Listed entries ->
%%
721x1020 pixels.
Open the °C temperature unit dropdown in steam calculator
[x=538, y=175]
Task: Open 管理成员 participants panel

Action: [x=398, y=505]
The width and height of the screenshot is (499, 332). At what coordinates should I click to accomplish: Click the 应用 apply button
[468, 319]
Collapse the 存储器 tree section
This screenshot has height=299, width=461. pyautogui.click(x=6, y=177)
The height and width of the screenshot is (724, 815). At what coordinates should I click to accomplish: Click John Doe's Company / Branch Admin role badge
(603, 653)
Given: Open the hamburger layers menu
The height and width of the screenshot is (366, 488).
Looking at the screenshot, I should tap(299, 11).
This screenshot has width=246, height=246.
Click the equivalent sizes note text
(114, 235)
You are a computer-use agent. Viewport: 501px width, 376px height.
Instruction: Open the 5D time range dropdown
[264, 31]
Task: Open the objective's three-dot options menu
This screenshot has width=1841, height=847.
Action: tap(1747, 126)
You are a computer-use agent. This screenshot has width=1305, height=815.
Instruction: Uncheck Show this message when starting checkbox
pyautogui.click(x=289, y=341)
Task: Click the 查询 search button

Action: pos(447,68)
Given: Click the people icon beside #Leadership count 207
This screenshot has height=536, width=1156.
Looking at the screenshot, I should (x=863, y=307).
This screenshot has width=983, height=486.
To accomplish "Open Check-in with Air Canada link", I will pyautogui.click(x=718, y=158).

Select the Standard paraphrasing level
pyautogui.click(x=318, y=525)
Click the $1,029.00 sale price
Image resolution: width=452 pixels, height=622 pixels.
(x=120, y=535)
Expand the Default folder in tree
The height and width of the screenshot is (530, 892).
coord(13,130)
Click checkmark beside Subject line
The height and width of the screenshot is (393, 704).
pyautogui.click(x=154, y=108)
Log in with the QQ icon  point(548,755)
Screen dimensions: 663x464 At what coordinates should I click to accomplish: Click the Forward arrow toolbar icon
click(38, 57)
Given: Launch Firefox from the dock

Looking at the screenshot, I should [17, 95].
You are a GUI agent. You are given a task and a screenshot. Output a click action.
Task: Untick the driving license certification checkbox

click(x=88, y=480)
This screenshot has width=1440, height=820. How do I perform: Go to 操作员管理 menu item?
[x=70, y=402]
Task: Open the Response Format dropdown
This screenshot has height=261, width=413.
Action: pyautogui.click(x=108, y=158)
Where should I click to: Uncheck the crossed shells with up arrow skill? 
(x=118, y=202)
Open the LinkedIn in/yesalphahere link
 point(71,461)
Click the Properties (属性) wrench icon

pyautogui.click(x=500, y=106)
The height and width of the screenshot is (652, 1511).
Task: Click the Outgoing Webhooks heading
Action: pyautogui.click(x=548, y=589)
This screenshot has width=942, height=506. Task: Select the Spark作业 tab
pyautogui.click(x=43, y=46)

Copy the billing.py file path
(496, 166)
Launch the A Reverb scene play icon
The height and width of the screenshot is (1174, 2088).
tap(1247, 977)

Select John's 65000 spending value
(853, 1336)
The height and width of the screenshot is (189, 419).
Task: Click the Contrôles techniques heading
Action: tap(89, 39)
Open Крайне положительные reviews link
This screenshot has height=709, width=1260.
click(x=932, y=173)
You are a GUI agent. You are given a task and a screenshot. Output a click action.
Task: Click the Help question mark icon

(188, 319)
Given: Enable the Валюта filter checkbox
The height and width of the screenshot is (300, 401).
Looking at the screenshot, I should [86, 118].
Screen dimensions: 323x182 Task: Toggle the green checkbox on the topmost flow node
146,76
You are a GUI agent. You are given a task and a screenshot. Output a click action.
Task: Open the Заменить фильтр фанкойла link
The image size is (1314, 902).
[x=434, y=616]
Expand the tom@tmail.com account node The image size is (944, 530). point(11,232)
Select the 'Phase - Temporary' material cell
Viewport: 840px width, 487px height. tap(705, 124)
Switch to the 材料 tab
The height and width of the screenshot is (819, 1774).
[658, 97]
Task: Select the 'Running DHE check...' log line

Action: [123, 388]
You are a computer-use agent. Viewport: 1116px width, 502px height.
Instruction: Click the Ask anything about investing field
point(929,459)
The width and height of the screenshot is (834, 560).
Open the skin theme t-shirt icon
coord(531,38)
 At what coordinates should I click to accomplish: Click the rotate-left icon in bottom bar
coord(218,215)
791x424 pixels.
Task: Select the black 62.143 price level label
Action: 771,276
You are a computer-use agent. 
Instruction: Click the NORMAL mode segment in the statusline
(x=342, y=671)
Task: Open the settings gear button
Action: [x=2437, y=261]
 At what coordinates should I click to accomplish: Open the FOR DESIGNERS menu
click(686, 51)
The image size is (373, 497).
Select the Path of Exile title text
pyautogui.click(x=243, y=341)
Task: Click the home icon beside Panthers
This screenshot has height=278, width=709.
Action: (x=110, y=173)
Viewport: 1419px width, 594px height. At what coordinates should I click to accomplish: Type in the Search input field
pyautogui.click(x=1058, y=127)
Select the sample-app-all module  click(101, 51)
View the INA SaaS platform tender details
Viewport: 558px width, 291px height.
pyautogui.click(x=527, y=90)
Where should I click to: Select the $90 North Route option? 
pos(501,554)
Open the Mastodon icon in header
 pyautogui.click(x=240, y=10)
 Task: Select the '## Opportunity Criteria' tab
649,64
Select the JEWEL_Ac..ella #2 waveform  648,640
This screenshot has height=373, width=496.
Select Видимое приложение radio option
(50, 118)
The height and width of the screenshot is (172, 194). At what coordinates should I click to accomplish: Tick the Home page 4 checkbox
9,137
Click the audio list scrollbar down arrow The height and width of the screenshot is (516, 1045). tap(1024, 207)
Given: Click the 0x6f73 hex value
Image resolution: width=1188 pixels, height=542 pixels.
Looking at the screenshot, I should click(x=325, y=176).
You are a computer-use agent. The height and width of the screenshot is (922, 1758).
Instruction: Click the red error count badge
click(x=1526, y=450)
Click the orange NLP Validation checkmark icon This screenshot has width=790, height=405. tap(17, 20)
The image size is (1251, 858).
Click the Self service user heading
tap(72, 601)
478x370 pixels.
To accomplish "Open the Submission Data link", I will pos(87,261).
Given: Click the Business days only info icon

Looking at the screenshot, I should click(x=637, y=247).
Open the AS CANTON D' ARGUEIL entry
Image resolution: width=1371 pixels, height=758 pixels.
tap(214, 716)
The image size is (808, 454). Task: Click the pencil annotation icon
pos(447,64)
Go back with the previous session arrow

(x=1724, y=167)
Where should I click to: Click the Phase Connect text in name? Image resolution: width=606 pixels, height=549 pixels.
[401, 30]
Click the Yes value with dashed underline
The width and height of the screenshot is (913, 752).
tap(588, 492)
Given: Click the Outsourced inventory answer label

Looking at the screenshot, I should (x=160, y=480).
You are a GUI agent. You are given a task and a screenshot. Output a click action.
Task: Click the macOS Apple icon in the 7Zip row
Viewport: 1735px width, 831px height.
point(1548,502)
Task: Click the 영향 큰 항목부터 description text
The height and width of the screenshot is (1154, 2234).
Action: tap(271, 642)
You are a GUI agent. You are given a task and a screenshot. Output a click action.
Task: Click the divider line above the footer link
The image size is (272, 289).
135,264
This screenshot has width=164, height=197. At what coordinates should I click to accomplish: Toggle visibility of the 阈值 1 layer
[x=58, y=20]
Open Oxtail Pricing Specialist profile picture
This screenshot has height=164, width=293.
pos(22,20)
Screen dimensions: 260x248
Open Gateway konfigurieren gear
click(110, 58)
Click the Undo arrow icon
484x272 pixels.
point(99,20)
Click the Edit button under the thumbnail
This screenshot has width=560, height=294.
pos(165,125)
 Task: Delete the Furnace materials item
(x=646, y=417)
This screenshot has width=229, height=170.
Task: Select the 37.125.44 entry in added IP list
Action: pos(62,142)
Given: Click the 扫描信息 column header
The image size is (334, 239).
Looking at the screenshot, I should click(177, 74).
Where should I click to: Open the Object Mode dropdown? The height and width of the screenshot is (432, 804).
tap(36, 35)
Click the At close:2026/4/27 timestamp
%%
Work required -> Tally the lines above that contain the string "point", treating uppercase and lowercase as distinct, and reply with the number alone.

Full answer -> 6